Finita la prima tombola c'è stato un momento di pausa e, in quel momento, Paolo ci ha raggiunto; ci avrebbe rivelato solo in seguito che aveva deciso di venire pensando di passare una serata tranquilla senza fare troppo tardi. L'abbiamo già iscritto a un corso di recupero in chiaroveggenza.
Il momento più critico della serata è arrivato verso l'una, quando ancora dovevamo fare un ultimo giro di tombola: eravamo finalmente riusciti  a cominciare e il popolo, avendo ormai capito che la star aveva i suoi tempi (direi biblici), aveva deciso di eliminare la cinquina per velocizzare le cose.
Quand'ecco che, dal pubblico, si leva un grido: Barzelletta!
Siamo impalliditi tutti, memori delle due precedenti barzellette (una per ogni tombola), ci siamo forse ingobbiti un po' ma senza fare tragedie, pensando che in fondo era come un cerotto, lo tiri via e lì per lì fa un gran male ma poi è tutto finito.
Grosso errore, enorme.
La differenza sta in poche semplici parole: questa è una barzelletta che NON HA UNA FINE. Dopodiché è iniziata una storia in cui il protagonista copulava con chiunque gli capitasse a tiro, incluso un cane, e la cosa sembrava non voler proprio finire.
Io ogni tanto urlavo Numeri! oppure Mescola! sperando di riportarlo sulla retta via ma c'è voluto l'intervento del dj (Marco Turci, santo subito) che, alzando il volume di una canzone, l'ha  distratto quanto bastava per fargli dimenticare la barzelletta.
Quindi per riassumere: siamo stati al Magazzino dalle 21.30 alle 2 di notte, non abbiamo vinto niente, però io mi sono divertita un sacco (io e la tombola abbiamo sempre avuto un rapporto privilegiato), il vin brulè era buono e la compagnia altrettanto. Resta solo il rammarico di non aver trascritto le varie voci della Smorfia cesenate, la cultura merita sempre di essere condivisa.

venerdì 7 dicembre 2018

Mai chiedere cose strane, o forse sì?

Torno a scrivere per raccontarvi di una trasferta di lavoro che ha fatto di tutto per diventare
indimenticabile; questa volta mi trovavo in un piccolo paesino delle Marche per tre giorni di simultanea in una ditta e, avendo bisogno di un posto dove dormire, avevo prenotato un appartamento vicinissimo al posto di lavoro che, oltretutto, aveva un prezzo molto conveniente.
A una prima occhiata dal vivo, l'appartamento in oggetto si sarebbe potuto definire vintage, volendo essere molto, molto positivi: arredamento da casa dei nonni, mobili massicci e ninnoli ovunque, il tipico set da film dell'orrore. Mi aspettavo in ogni momento che da qualche angolo buio saltasse fuori una vecchia con un coltellaccio; per fortuna, non c'erano bambole vestite di pizzo sul comò, altrimenti non sarei riuscita a chiudere occhio per tutta la notte.
L'impressione era che in quelle stanze da parecchi decenni nessuno avesse fatto migliorie, tutto era rimasto come allora e vi lascio immaginare come chiudono bene gli infissi agé. Per lo stesso motivo ho evitato di usare la cucina a gas, non volendo rischiare di saltare per aria proprio prima di Natale, perderei i cappelletti in brodo di mia mamma e sarebbe un peccato.
Un altro problema è emerso al momento di caricare il telefono: immaginate la sottoscritta che gira per l'appartamento come un cane da tartufo alla ricerca di una presa di corrente post Concordato e alla fine si trova costretta a staccare la televisione dall'unica spina a disposizione in camera da letto, rinunciando a vedere la tv dopo cena.
Avrei scoperto solo dopo che l'apparecchio comunque non funzionava.

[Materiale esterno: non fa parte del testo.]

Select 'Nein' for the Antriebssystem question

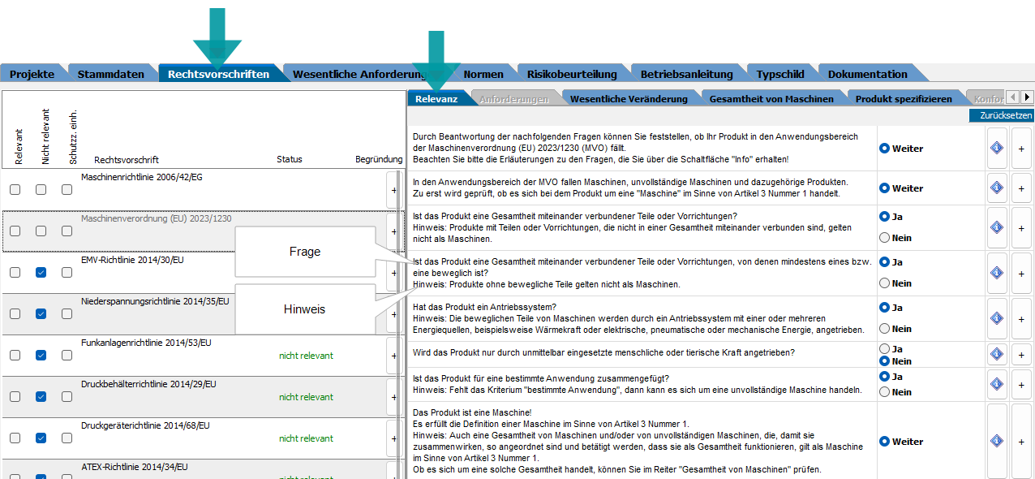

Appena entrati nell'appartamento, io e il proprietario avevamo constatato che sua moglie era passata a pulire ma si era dimenticata di accendere il riscaldamento.
Volendo vederla positivamente, potevo stare tranquilla in merito a topi e compagnia bella, solo La Cosa sarebbe sopravvissuta a quelle temperature.
Il tipo aveva immediatamente acceso il riscaldamento ma, essendo io impegnata con la valigia e la borsa del pc, non avevo prestato sufficiente attenzione alla manovra e quindi alle 2 di notte, quando il clima era ormai diventato tropicale, non sapevo come spegnere il riscaldamento.
Ho tentato di chiudere la manopola del singolo termosifone ma, per quanto la girassi, il termosifone in questione non si è fatto influenzare e ha continuato a lavorare alacremente, neanche dovesse scaldare l'Inferno.
La cena è stata un altro momento memorabile; su consiglio del proprietario sono scesa alla trattoria a conduzione familiare lì vicino e mi sono trovata in quello che sembrava un salotto di casa: a parte un paio di clienti seduti a un tavolo, c'era solo una tavolata di persone che guardavano Striscia la Notizia e sembravano gente di casa. Mi sono sentita in colpa per essere arrivata così, senza una bottiglia di vino o un mazzo di fiori.
Per quanto riguardava il menu, mi era stato dato un consiglio un po' preoccupante: non chieda cose strane, quindi per stare dalla parte del sicuro ho optato per un primo del luogo e mi sono ritrovata a mangiare pasta tipo capelli d'angelo con un ragù di non so quale bestia, magari era fatto bene ma a me non piaceva; per alleggerire un po' il pasto, di secondo ho chiesto solo un'insalata verde, insalata che è arrivata, già condita e annegata in un Missisipi di aceto.
A volte la vita è matrigna.
Dopo cena ho chiesto il conto e la signora mi ha risposto che per pagare sarei dovuta salire al bar per una scala interna; una volta al bar ho spiegato che volevo pagare la cena e la barista mi ha fatto aspettare mentre telefonava al ristorante di sotto per chiedere quanto dovevo pagare.

Il bagno merita un discorso a parte:
1) gli asciugamani erano di quegli anni là, quindi ti asciugavi e ti esfoliavi allo stesso tempo,
2) c'erano due asciugamani da bidet e uno da viso, telo da bagno non pervenuto,
3) le due estremità del porta-asciugamani erano ricoperte di carta stagnola (vedi foto), non ho avuto il coraggio di sollevarla per scoprirne la ragione,
4) c'erano i tappetini intorno a water e bidè (sentitevi liberi di rabbrividire),
5) niente doccia, solo una vasca da bagno con telefono della doccia vintage e quindi intasato di calcare giurassico, acqua spruzzata dai pochi fori non ostruiti, con una violenza di getto inaudita.
6) in bagno c'era la seconda e ultima presa di corrente utilizzabile, sarebbe stata utilissima per asciugarsi i capelli, se solo non mi fossi dimenticata il phon. Per un attimo ho considerato la possibilità di asciugarmeli davanti al calorifero scalda- Inferno.


Rileggendomi, non credo che sarei riuscita a inventare una storia con una trama così assurda neanche se mi ci fossi messa d'impegno, mi inchino alla realtà.